◆ Problem to solve ◆
For this exercise, copy the data exactly and omit any images.

◆ Records supplied ◆
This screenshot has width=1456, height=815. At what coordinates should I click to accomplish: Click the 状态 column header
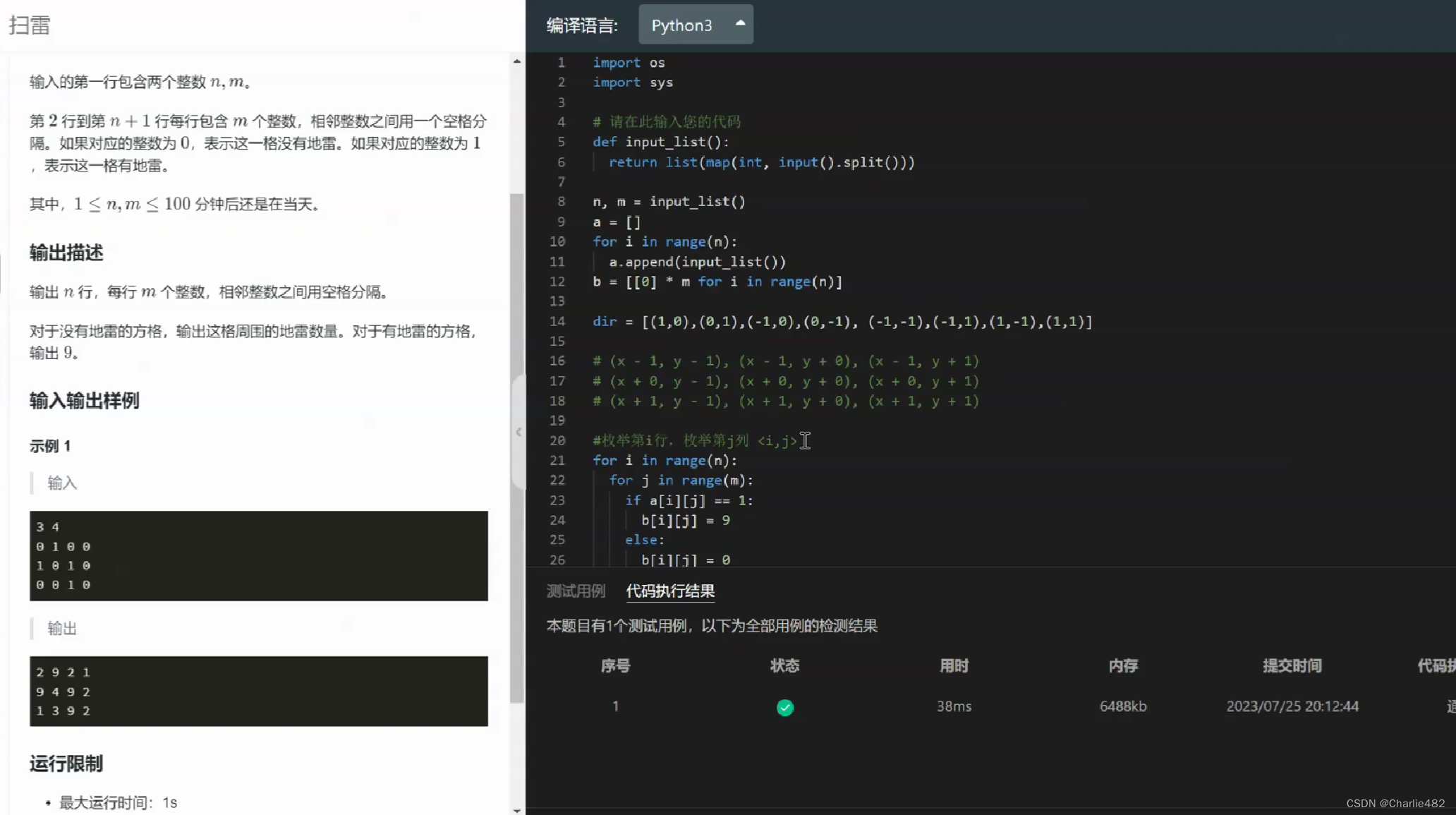pos(784,665)
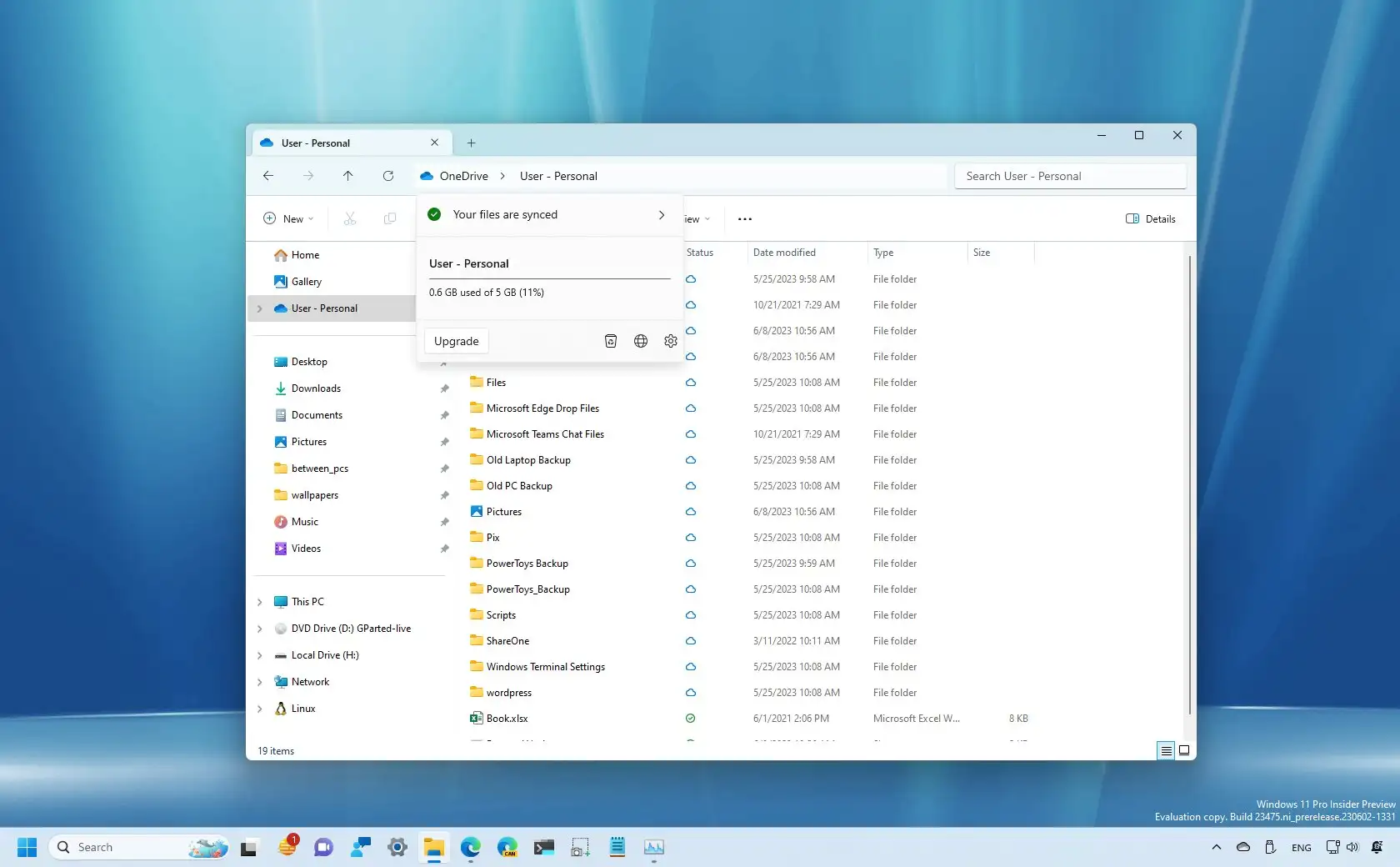
Task: Open OneDrive settings gear icon
Action: coord(670,341)
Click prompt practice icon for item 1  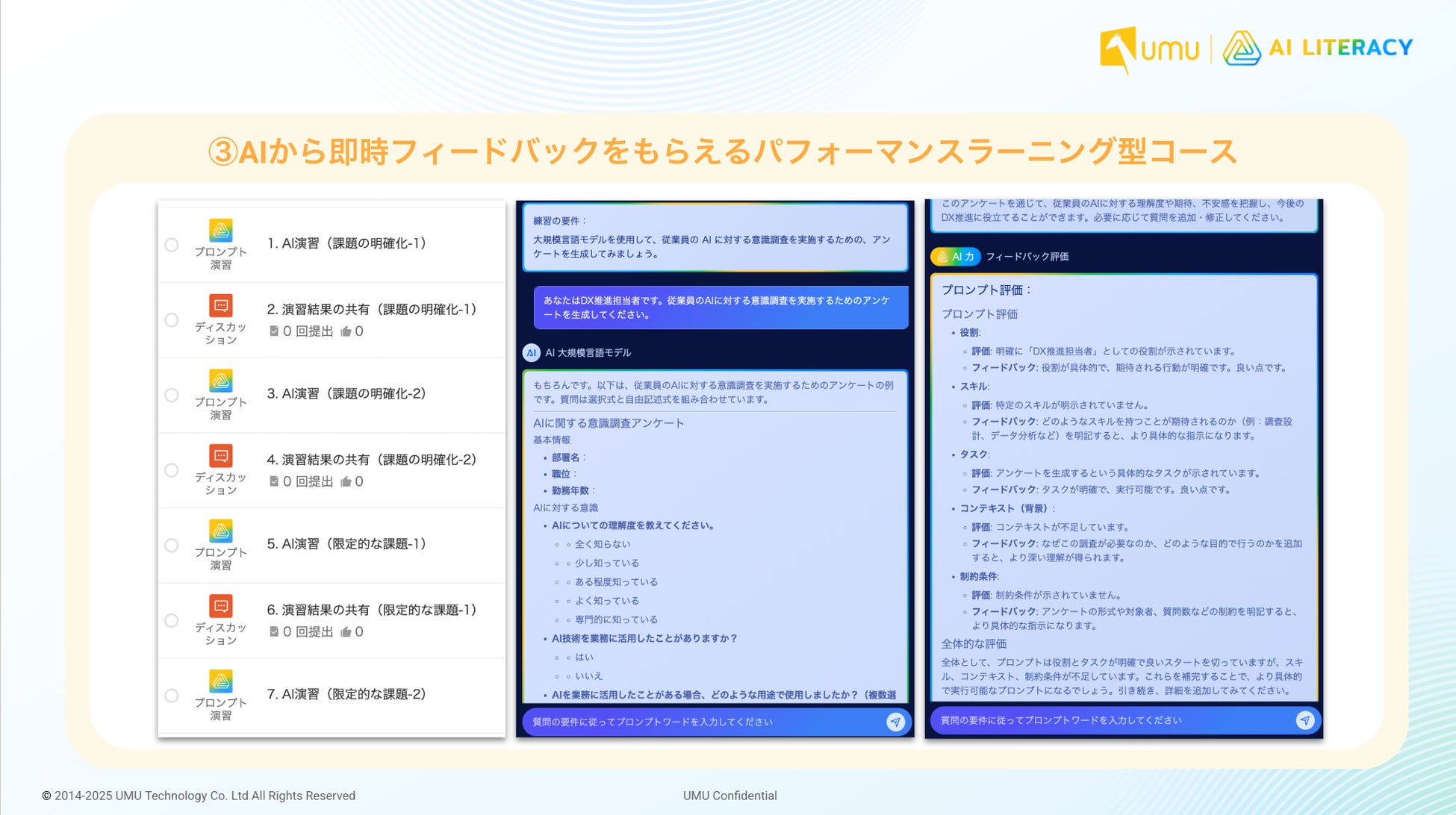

◆ Reply to the task ◆
This screenshot has width=1456, height=815. At what coordinates should I click to accomplish: Click the 状态 column header
pos(784,665)
Task: Open OneDrive settings gear icon
Action: coord(670,341)
Click prompt practice icon for item 1  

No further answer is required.